Research Paper Volume 14, Issue 15 pp 6255—6268

Targeting circRNA-MAP4K2 for the treatment of diabetes-induced retinal vascular dysfunction

Cong Ma1,2, , Ze-Hui Shi3, , Xiao-Yan Han3, , Chang Liu3, , Biao Yan3, , Jian-Ling Du1, ,

  • 1 Department of Endocrinology, The First Affiliated Hospital of Dalian Medical University, Dalian, Liaoning Province, China
  • 2 Department of Ophthalmology, The First Affiliated Hospital of Dalian Medical University, Dalian, Liaoning Province, China
  • 3 Eye Institute, Eye and ENT Hospital, Shanghai Medical College, Fudan University, Shanghai, China

Received: February 18, 2022       Accepted: July 27, 2022       Published: August 11, 2022      

https://doi.org/10.18632/aging.204215
How to Cite

Copyright: © 2022 Ma et al. This is an open access article distributed under the terms of the Creative Commons Attribution License (CC BY 3.0), which permits unrestricted use, distribution, and reproduction in any medium, provided the original author and source are credited.

Abstract

Diabetic retinopathy (DR) is an important ocular vascular disease in working-age adults. However, the molecular mechanism underlying retinal vascular dysfunction is still not fully understood in DR. Circular RNAs have been recognized as the crucial regulators in many biological processes and human diseases. Herein, we determined the role of circular RNA-MAP4K2 (cMAP4K2) in diabetes-induced retinal vascular dysfunction. The results showed that high glucose treatment led to increased levels of cMAP4K2 expression in vitro and in vivo. Silencing of cMAP4K2 could reduce endothelial cell viability, proliferation, migration, and tube formation in vitro and alleviate retinal vascular dysfunction in vivo as shown by decreased vascular leakage and inflammation. By contrast, cMAP4K2 overexpression had an opposite effect on retinal vascular dysfunction. Mechanistically, cMAP4K2 acted as miR-377 sponge to affect the biological activity of miR-377, which led to increased expression of vascular endothelial growth factor A (VEGFA). Clinically, cMAP4K2 expression was significantly up-regulated in the clinical sample of DR patients.
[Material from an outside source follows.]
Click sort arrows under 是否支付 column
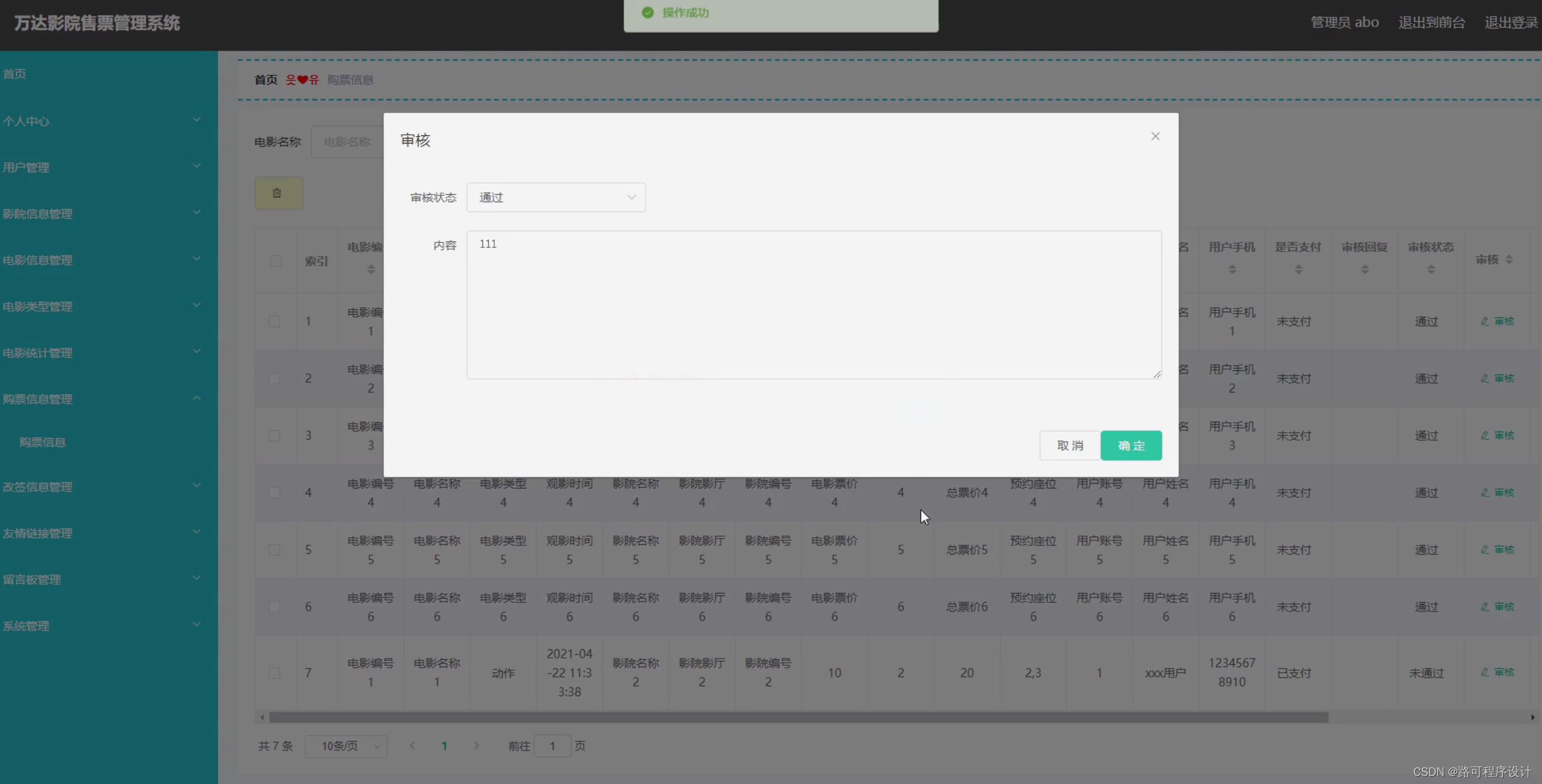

Collectively, cMAP4K2 is shown as a potential target for the diagnosis and treatment of diabetic retinopathy.

Abbreviations

DR: diabetic retinopathy; VEGFA: vascular endothelial growth factor A; STZ: streptozotocin; siRNA: small interfering RNA; CCK-8: cell counting kit-8; IL-2: interleukin-2; TNF-α: tumor necrosis factor-α; RIP: RNA immunoprecipitation; EC: endothelial cell; FBG: fasting blood glucose; FBS: fetal bovine serum; qRT-PCR: quantitative reverse transcription polymerase chain reaction; BSA: bovine serum albumin; circRNA: circular RNA; PFA: paraformaldehyde; DMEM: Dulbecco’s modified eagle medium; ELISA: enzyme-linked immunosorbent assay; AH: aqueous humor; HRVEC: human retinal vascular endothelial cell.